Эпикуреизм этот был в то время не одним моим личным настроением, а разделялся всеми моими однокурсниками, которые успели перезнакомиться между собою в течение 1858 года, слушая одних и тех же профессоров, и сплотились в тесный кружок.
Кружок этот состоял из восьми человек. Кроме меня и знакомых нам уже Писарева, Трескина и Макушева, членами его были Л.Н. Майков, П.Н. Полевой, Г.Г. Замысловский и Ф.Ф. Ордин.

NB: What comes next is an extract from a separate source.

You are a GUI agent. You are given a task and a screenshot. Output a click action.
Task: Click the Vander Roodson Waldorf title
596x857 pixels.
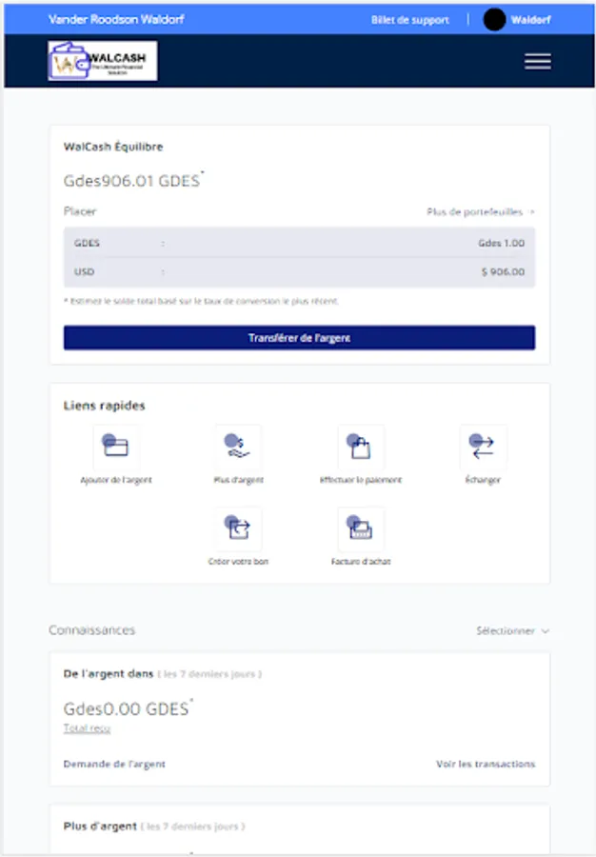pyautogui.click(x=115, y=19)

О кружке этом много было уже речей в нашей литературе: говорил о нем и Писарев в своей статье "Университетская наука"; неоднократно случалось писать о нем и мне. Но до сих пор не рассматривался он по существу. В настоящее время такое рассмотрение тем более уместно, что кружок удалился от нас в историческую перспективу целого полустолетия, и, кроме меня, все члены его сошли уже с земного поприща.
Писарев в своей статье характеризует членов кружка лишь как адептов чистой науки, причем делит их на два разряда: одни с самого поступления в университет избрали специальность и всецело углубились в нее; другие же (он сам, Трескин и я) представляли собою блудных детей, которые никак не могли остановиться на одной специальности, вечно порхали от одной к другой и терзались в сознании своей ученой несостоятельности.

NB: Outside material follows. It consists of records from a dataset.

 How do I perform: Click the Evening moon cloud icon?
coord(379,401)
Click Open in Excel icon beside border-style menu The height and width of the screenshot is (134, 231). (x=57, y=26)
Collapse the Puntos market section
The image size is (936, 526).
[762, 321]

Но этим не исчерпывался еще тот дух, который господствовал в кружке. У нас не было полного индифферентизма к кипевшей вокруг нас жизни, а, напротив, господствовала особенного рода партийная тенденциозность, по правде сказать, довольно-таки затхлого и прокислого запаха.
Запах этот приходил в наш кружок через семью Майковых, из той литературной котерии, которая группировалась вокруг "Отечественных Записок" Краевского, издававшихся в те времена под редакцией Дудышкина.

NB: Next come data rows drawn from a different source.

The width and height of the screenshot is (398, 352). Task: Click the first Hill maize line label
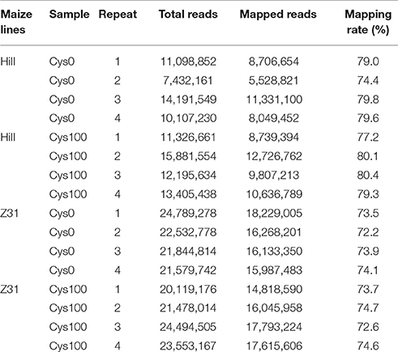click(8, 61)
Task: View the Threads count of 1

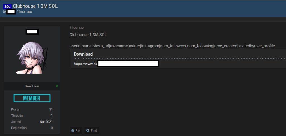Action: (x=51, y=116)
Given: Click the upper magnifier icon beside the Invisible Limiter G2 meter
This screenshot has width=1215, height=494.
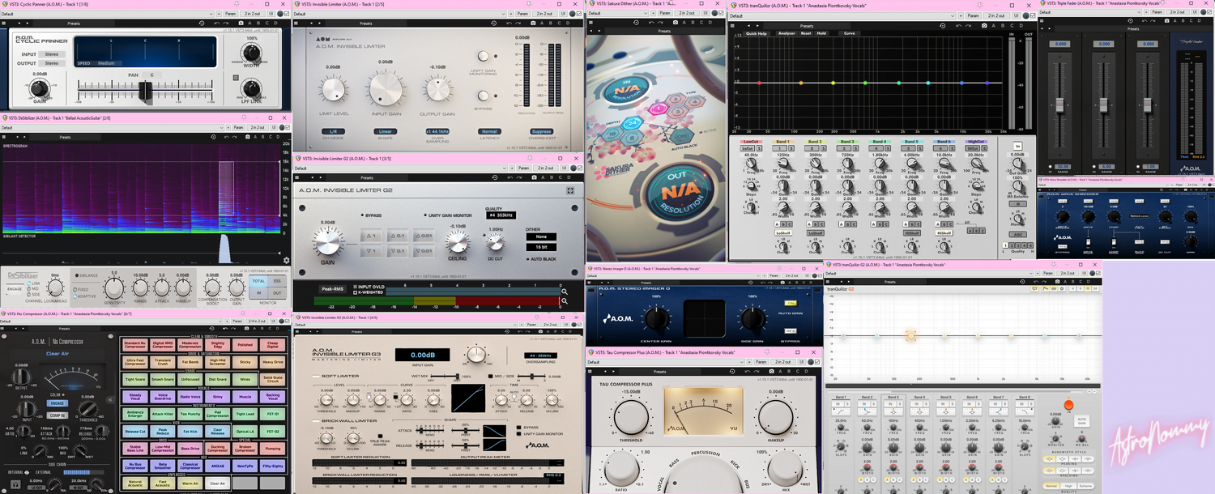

Это был дух просвещенного бюрократизма, который в тогдашней литературе господствовал в кружках, носивших прозвище "постепеновцев". Гончаров мастерски олицетворил этот дух в "Обыкновенной истории" в Петре Ивановиче Адуеве, этом либеральном администраторе, занимавшем видный пост на государственной службе, пользовавшемся большими связями, вместе с тем - члене акционерных обществ, владельце завода, наконец, англомане, мечтавшем о правовом порядке и реформах сверху, с соблюдением при этом благоразумной умеренности и постепенности.
Нужно ли говорить о том, что постепеновцы были заклятыми врагами каких бы то ни было увлечений и крайностей. Приверженцы чистой науки и чистого искусства, они всецело отрицали сатиру и требовали, чтобы поэты изображали одни положительные стороны жизни и, чуждые ненависти и злобы, возбуждали одни эстетические эмоции. При этом допускалась так называемая "народность", та этнографическая народность, которая проповедовалась в "Московском Наблюдателе" Ап. Григорьевым и комп. В научной же области уважалась крайняя специализация, при кропотливо-строгой разработке мелких фактиков.
Наибольшую вражду постепеновцы питали к "Современнику" и в главном органе своем, в "Отечественных Записках", не переставали воевать с ним, смотря свысока и с презрением на сотрудников и приверженцев "Современника" как на "красных", легкомысленных и легковесных рыцарей свистопляски, беззаветных отрицателей всех и вся, сеятелей полной нравственной распущенности, разврата и дикой готовности залить весь мир кровью во имя макиавеллевского принципа, что цель оправдывает средства.